* EXERCISE: Read the records below. Copy each line where the string "computer" occurs.

• • • • •

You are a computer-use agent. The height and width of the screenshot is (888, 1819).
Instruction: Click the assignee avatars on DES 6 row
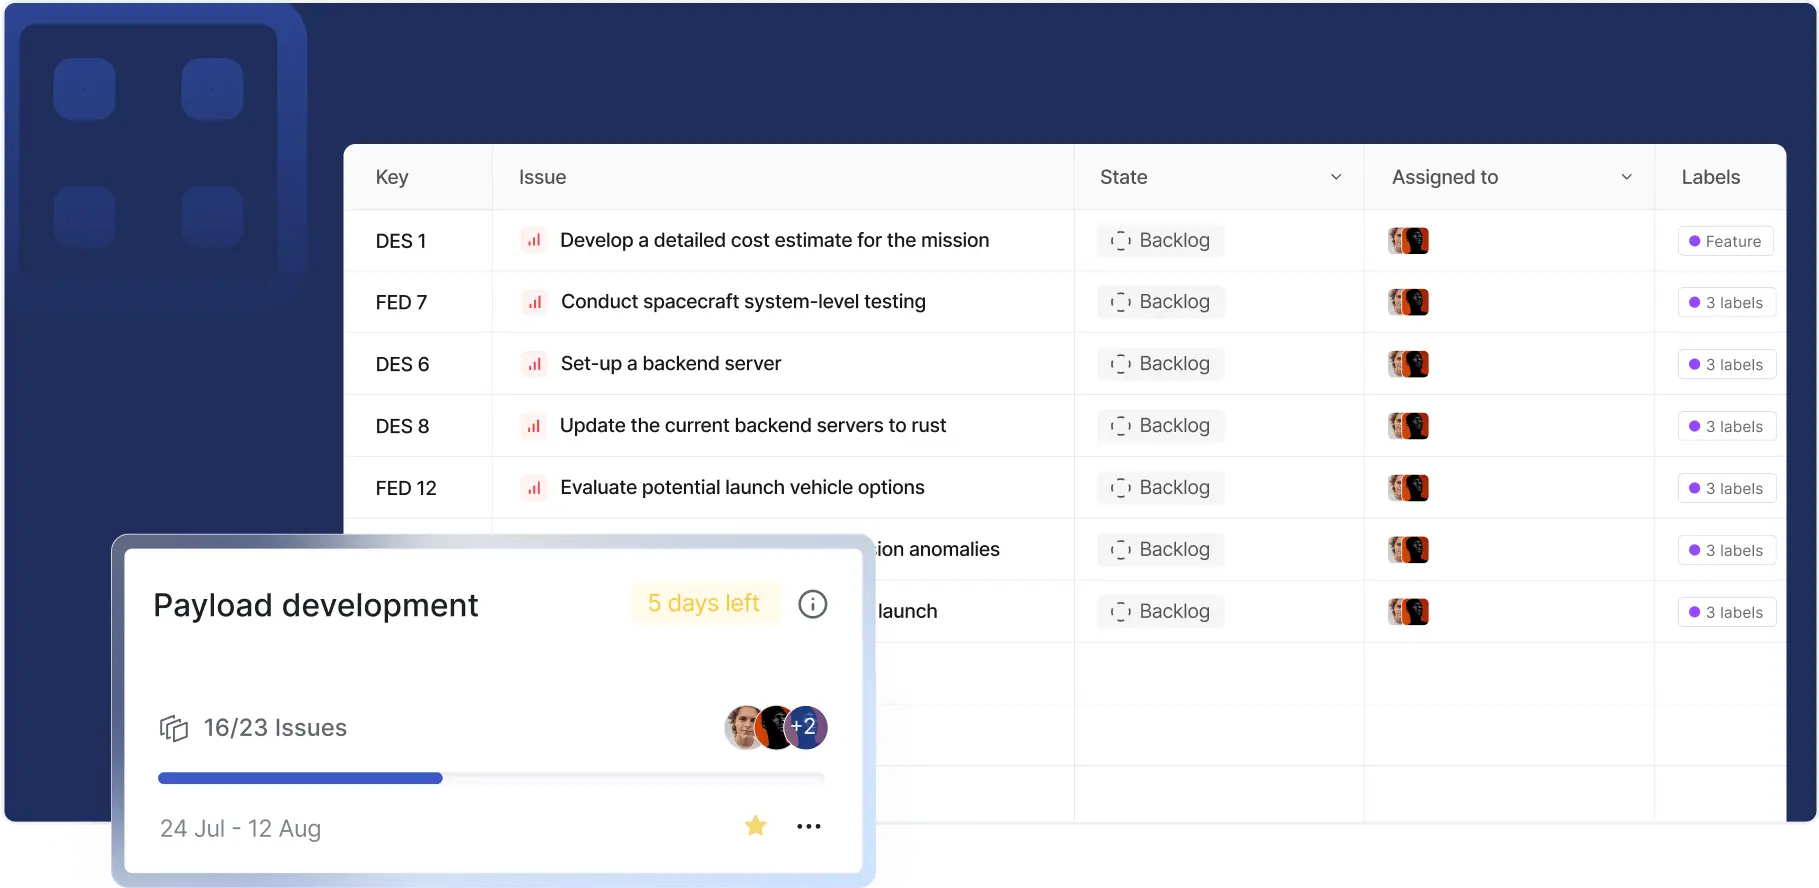[1408, 364]
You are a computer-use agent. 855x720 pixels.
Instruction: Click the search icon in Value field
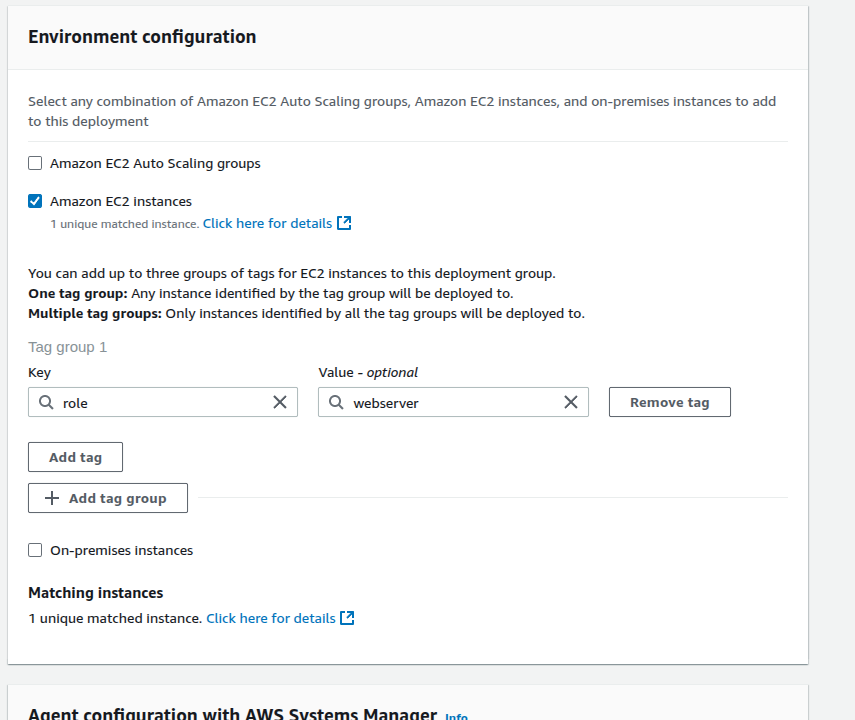click(336, 402)
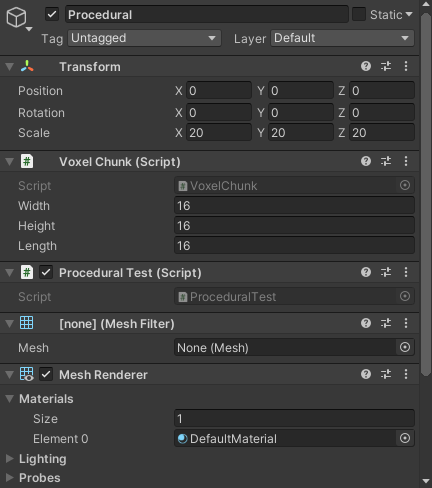Toggle the Procedural object active checkbox
The width and height of the screenshot is (432, 488).
(52, 14)

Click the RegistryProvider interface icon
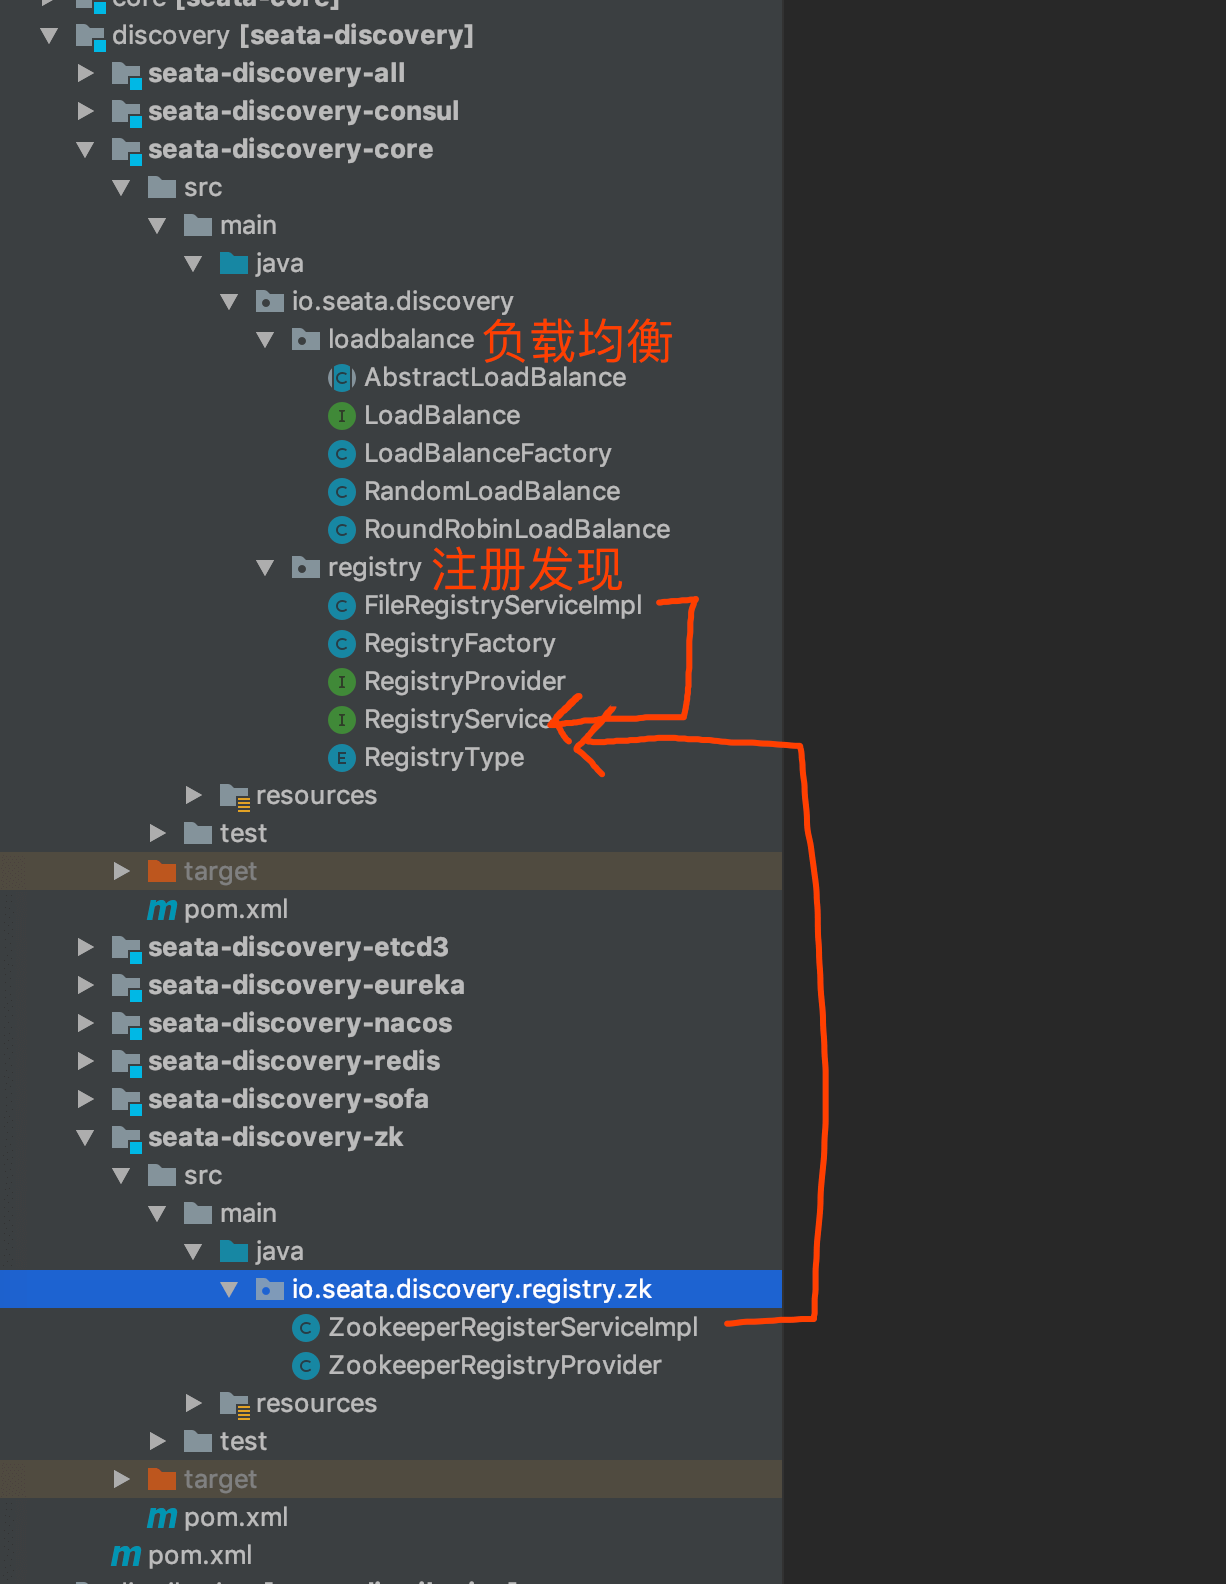(341, 682)
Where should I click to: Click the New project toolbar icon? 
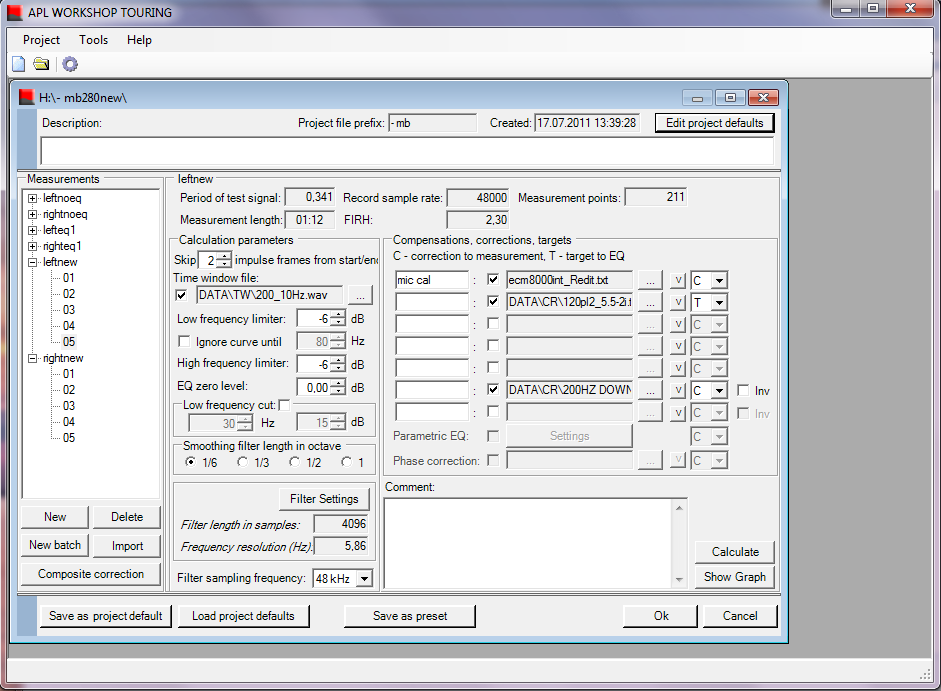point(18,64)
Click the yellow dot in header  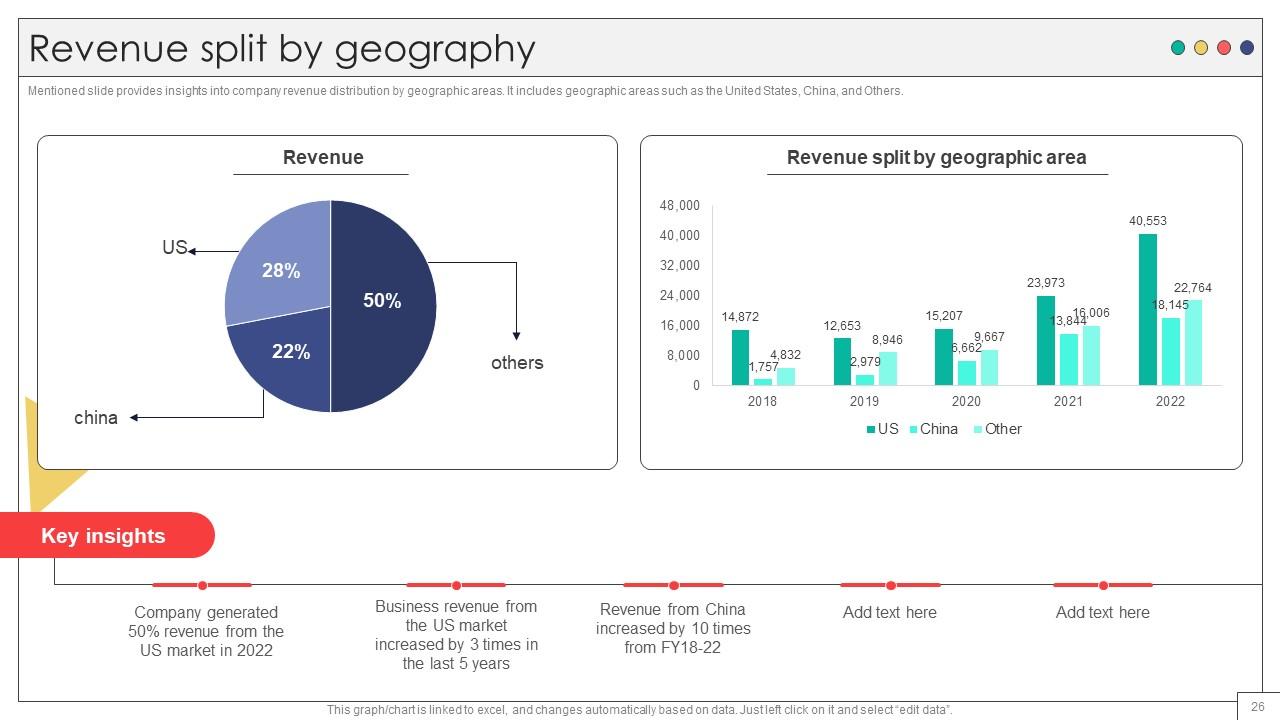pyautogui.click(x=1201, y=47)
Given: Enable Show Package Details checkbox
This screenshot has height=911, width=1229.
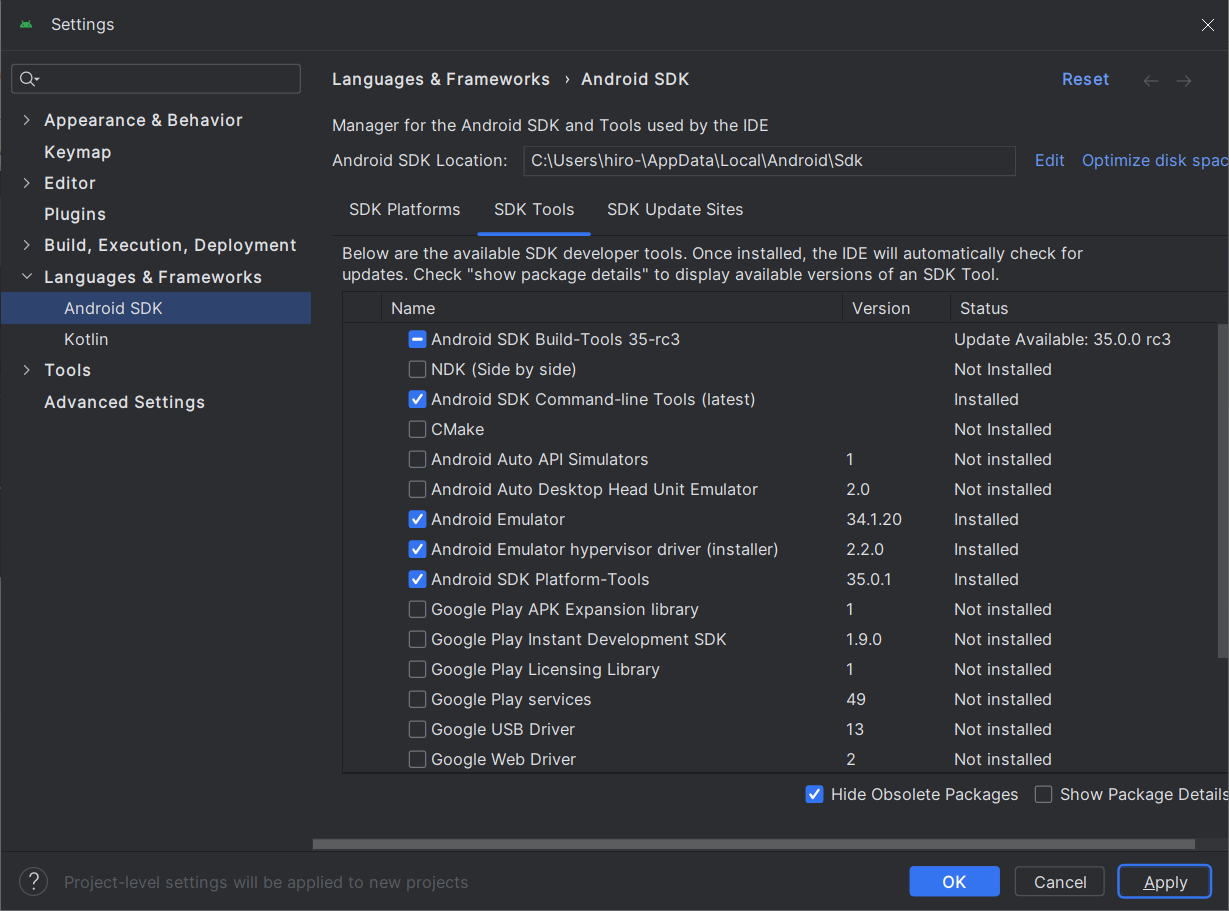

• • • • •

* COMPLETED TASK:
You are a computer-use agent. The height and width of the screenshot is (888, 1819).
You are a computer-use agent. 855x720 pixels.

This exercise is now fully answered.